Ce qui est ici à noter surtout, c’est que la psychologie dite expérimentale et même la psychologie physiologique ont tout rattaché à cette frêle armature. Il n’est point peut-être de méprise plus instructive que celle-là. « Le moi n’est qu’une collection d’états de conscience » ; cette formule de Hume fait voir les limites de cet esprit, si vigoureux pour détruire, si naïf dès qu’il rebâtit ; car ne dirait-on pas que les états de conscience se promènent comme des choses ? Cet empirisme prétendu est dialectique jusqu’aux détails. Il dit une sensation, une image, un souvenir, comme on dit une pierre, un couteau, un fruit ; et il vous compose de tout cela une âme bien cousue ; mais il n’existe point d’âme bien ou mal cousue.

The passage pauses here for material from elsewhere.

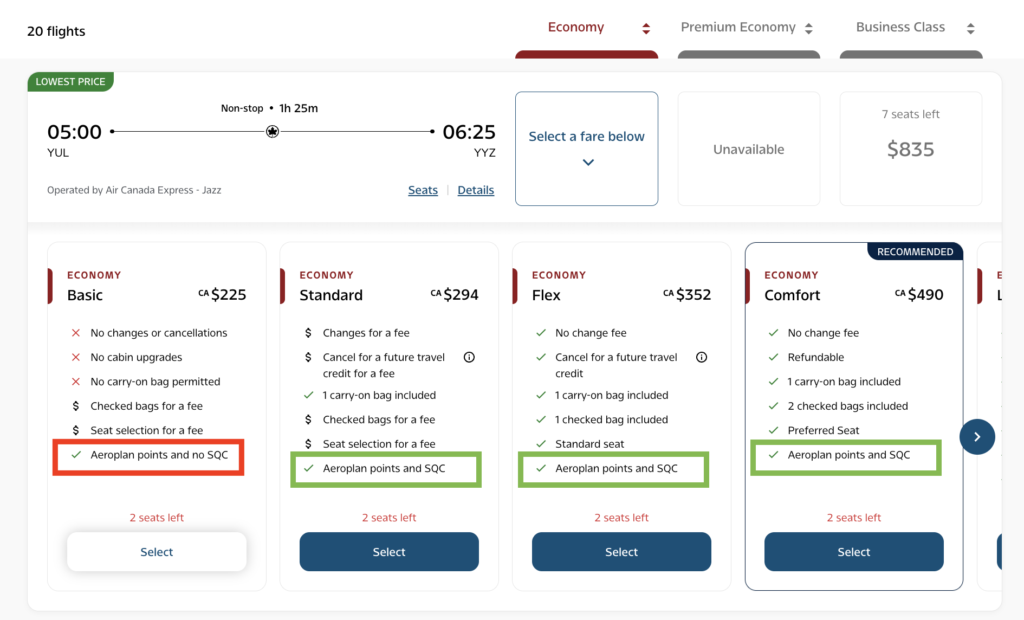The height and width of the screenshot is (620, 1024).
Task: Switch to the Business Class tab
Action: pyautogui.click(x=900, y=28)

Lagneau, homme profond et inconnu, était soucieux de prouver que Dieu n’existe pas, car, disait-il, exister, c’est être pris avec d’autres choses dans le tissu de l’expérience. Et que dire de ce qui pense en moi et tout autour, aussi loin que le monde veut s’étendre ? Cela saisit et n’est point saisi. Toujours est-il qu’une mécanique ingénieuse peut bien remuer comme une fourmi, mais non penser. Encore bien moins peut-on dire que les parties de cette machine seront perception, mémoire, sentiment. Toute perception a les mêmes dimensions que le monde, et elle est sentiment partout, mémoire partout, anticipation partout. La pensée n’est pas plus en moi que hors de moi, car le hors de moi est pensé aussi, et les deux toujours pensés ensemble.

Vous jugerez après cela sans indulgence ces jeux de paroles qui recomposent le moi substance comme un long ruban au dedans de nous ; et encore plus sévèrement jugerez-vous cette physiologie de l’âme qui va cherchant un casier pour la mémoire, un autre pour l’imagination, un pour la vision, et ainsi du reste, et interprétant d’après cela des expériences ambiguës. Il est assez établi, par l’exemple des sciences les moins compliquées, que tout le difficile est de constituer des faits. Le cerveau pensant est ainsi modelé d’après l’âme pensante et à son image. Et ce beau travail nous ramènerait à l’âme voyageuse, si les spirites étaient plus adroits. Mais laissons ce matérialisme sans géométrie.